* 题目要求 *
请改写从含有“Screen dimensions: 1386x814”的那一行起直到最后一行的这段内容，将其中的“red square”换成“blue circle”，其余各处保持不变。答案中不要包含图片。
======== 行列表
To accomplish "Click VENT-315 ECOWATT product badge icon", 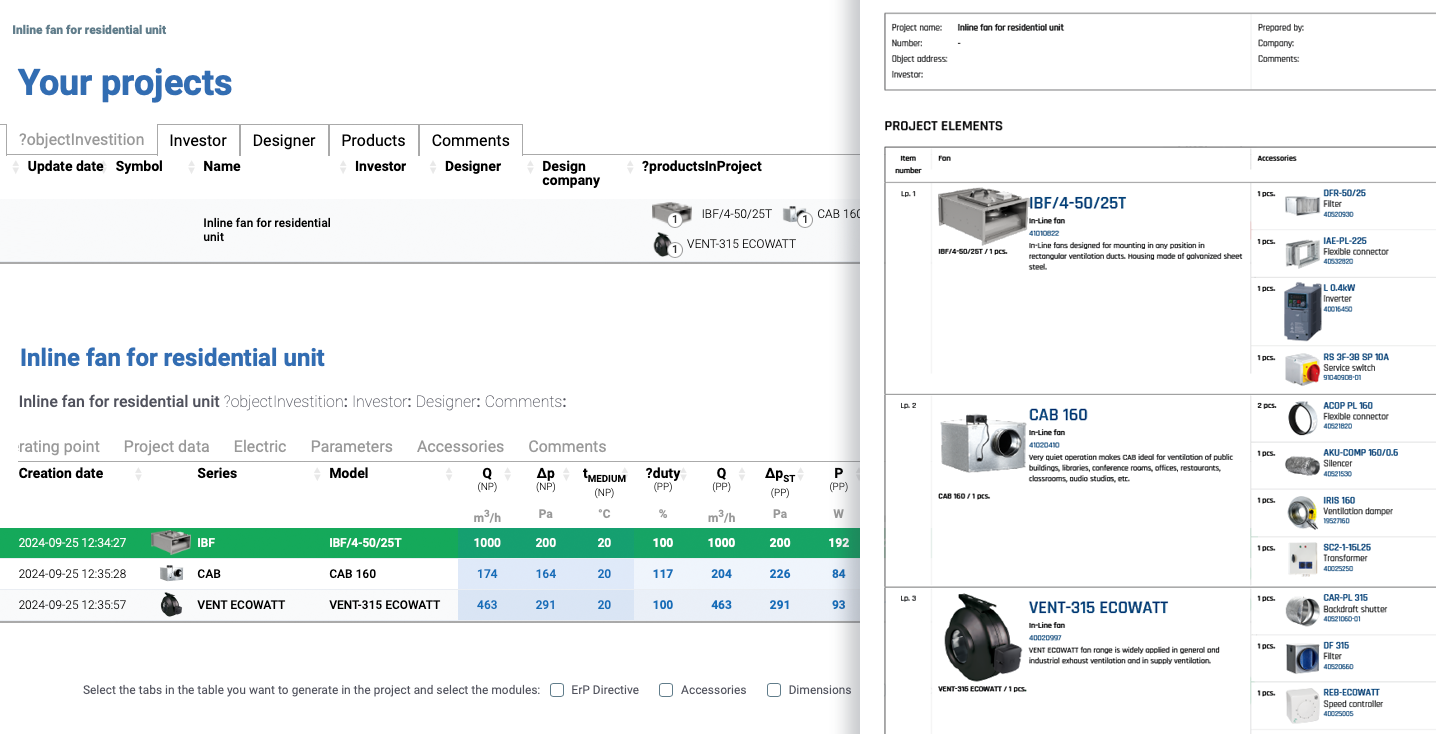I will pos(665,245).
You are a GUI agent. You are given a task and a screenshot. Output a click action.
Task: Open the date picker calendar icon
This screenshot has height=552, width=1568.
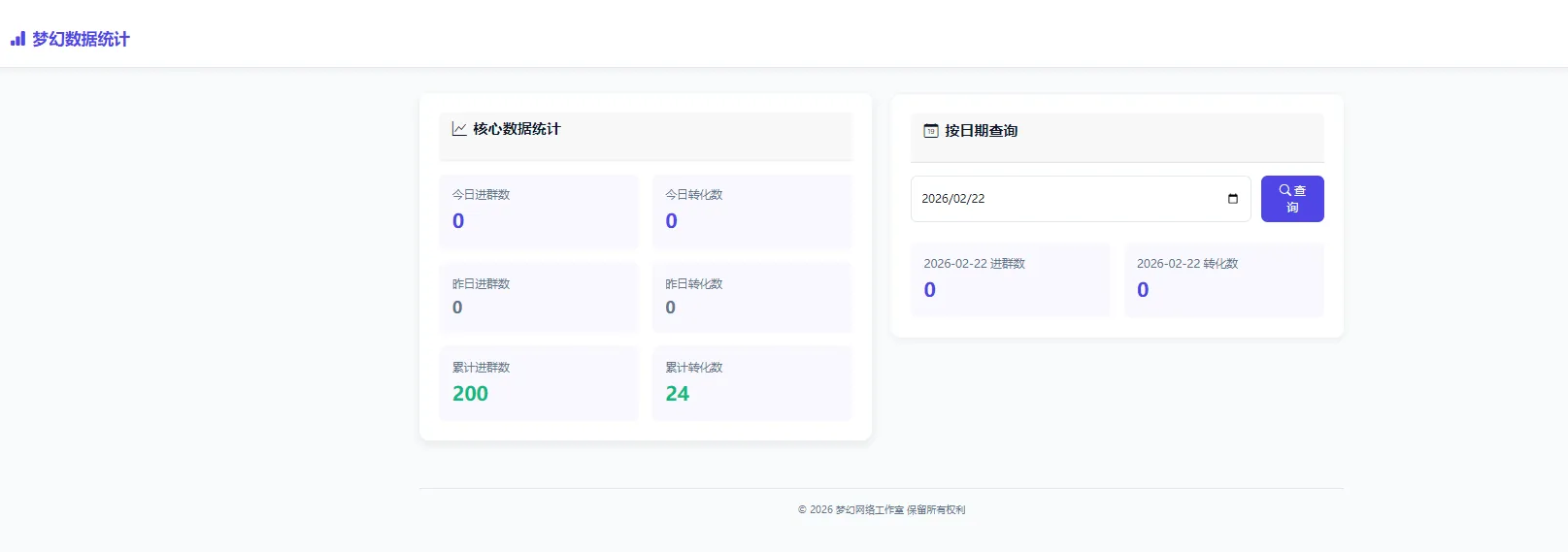[x=1232, y=199]
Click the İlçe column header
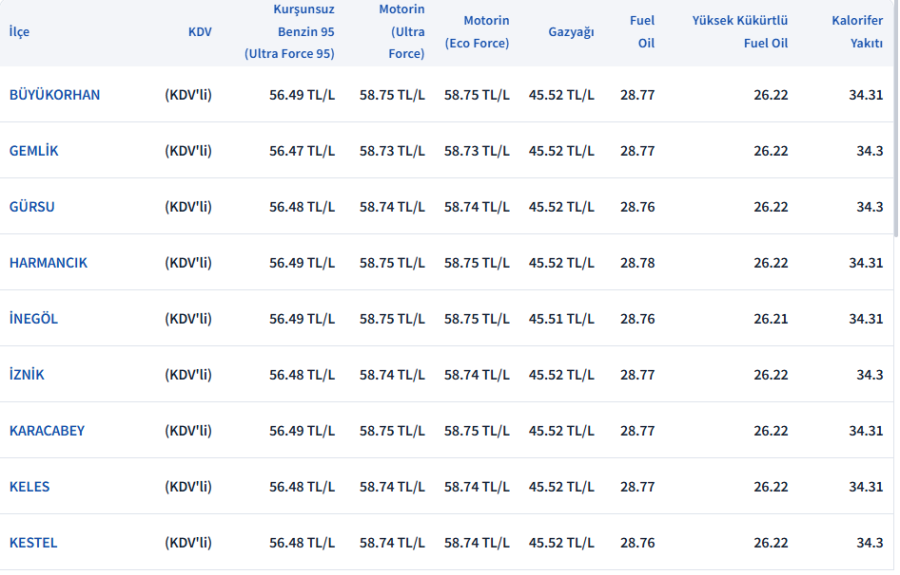The width and height of the screenshot is (900, 575). click(19, 32)
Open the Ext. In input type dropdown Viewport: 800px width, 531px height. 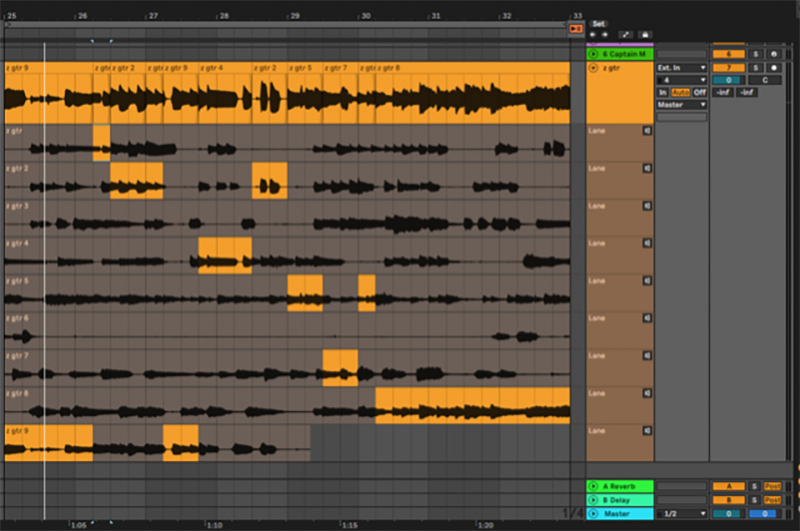click(x=681, y=68)
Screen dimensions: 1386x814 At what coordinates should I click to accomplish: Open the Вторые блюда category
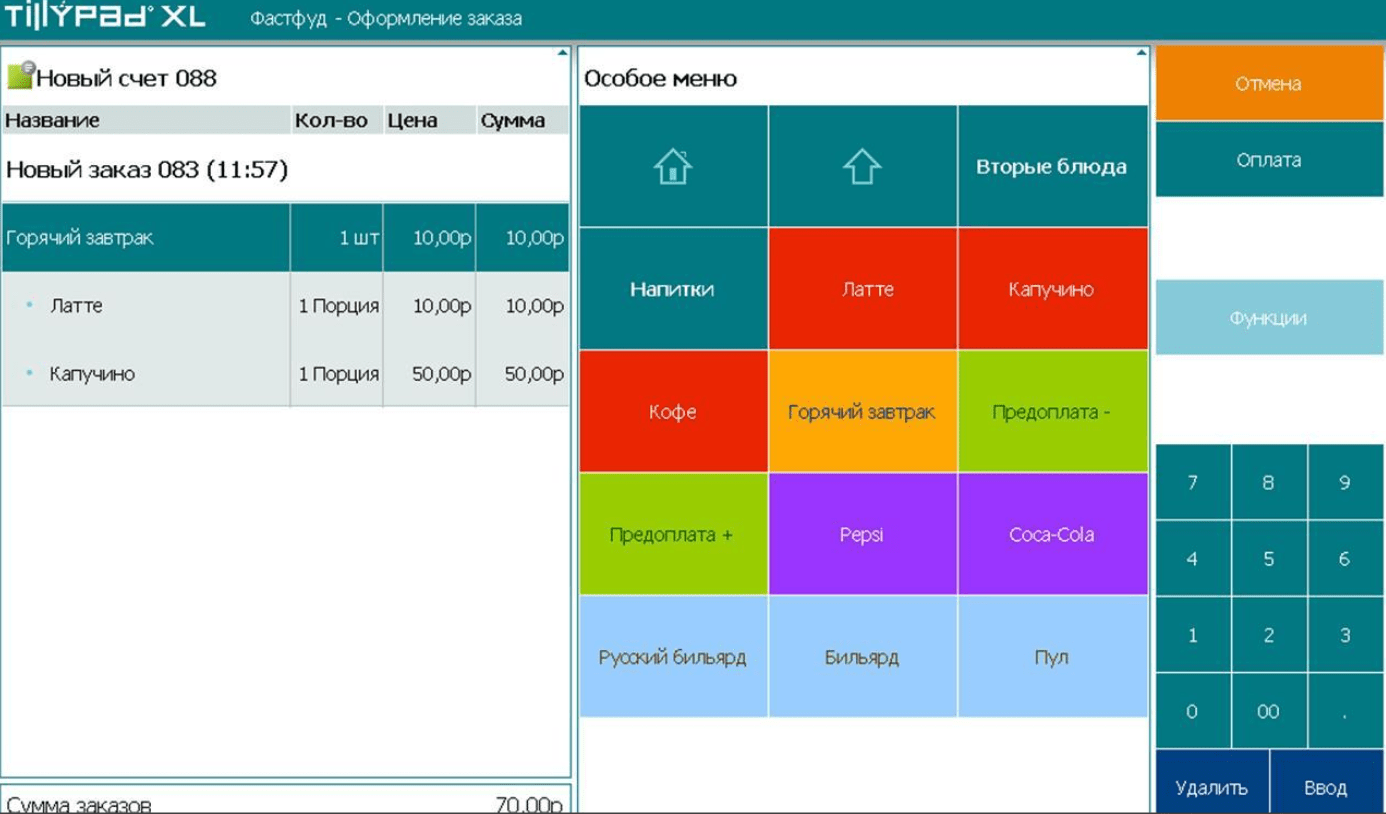pos(1053,166)
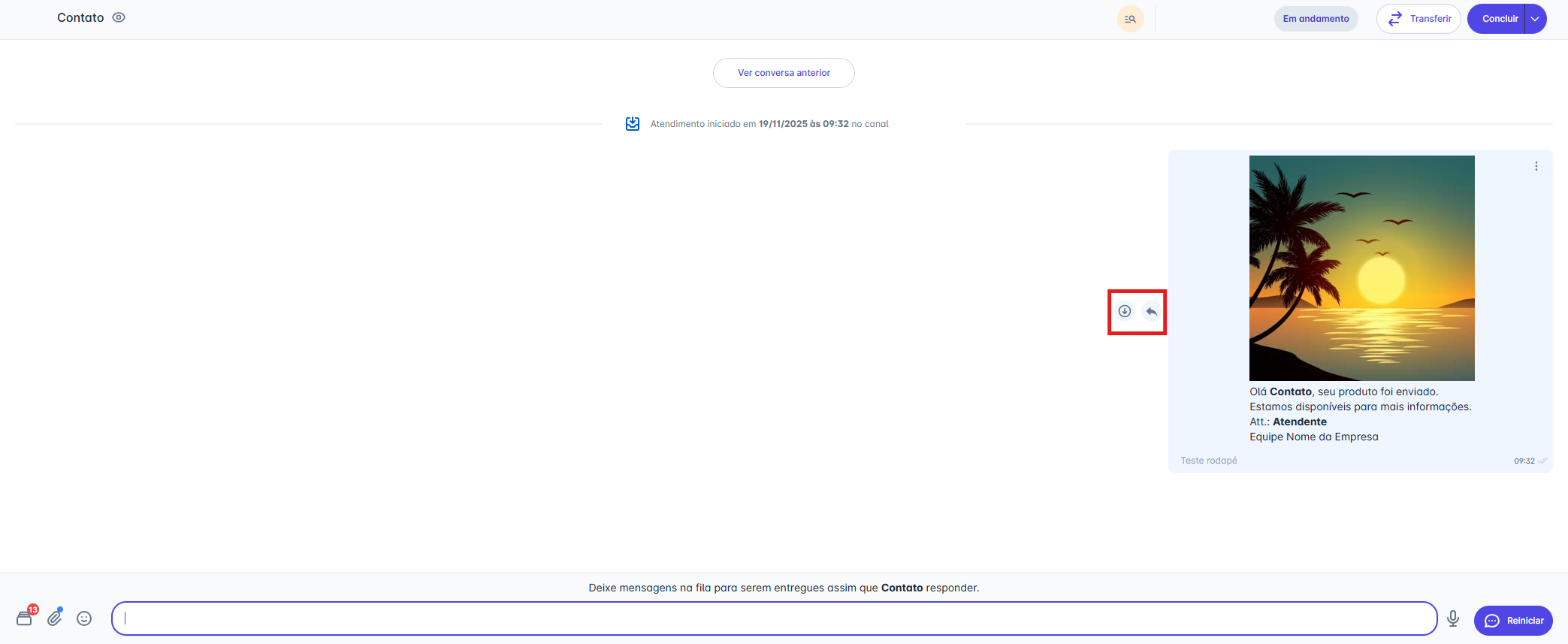Open the quick messages icon with badge 13
The height and width of the screenshot is (644, 1568).
click(x=25, y=618)
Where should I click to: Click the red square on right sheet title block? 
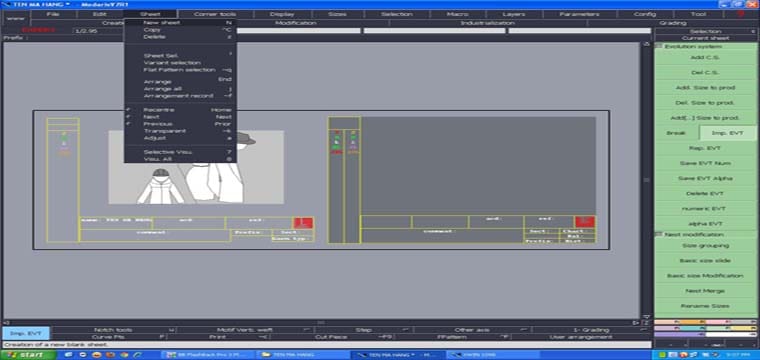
================
* 本题答案 *
Screen dimensions: 1386x814 At what coordinates should I click to accomplish: Open the Вторые блюда category
pos(1053,166)
Open the quick messages icon with badge 13
The height and width of the screenshot is (644, 1568).
click(x=25, y=618)
Where should I click to: Click the blue circle on right sheet title block? 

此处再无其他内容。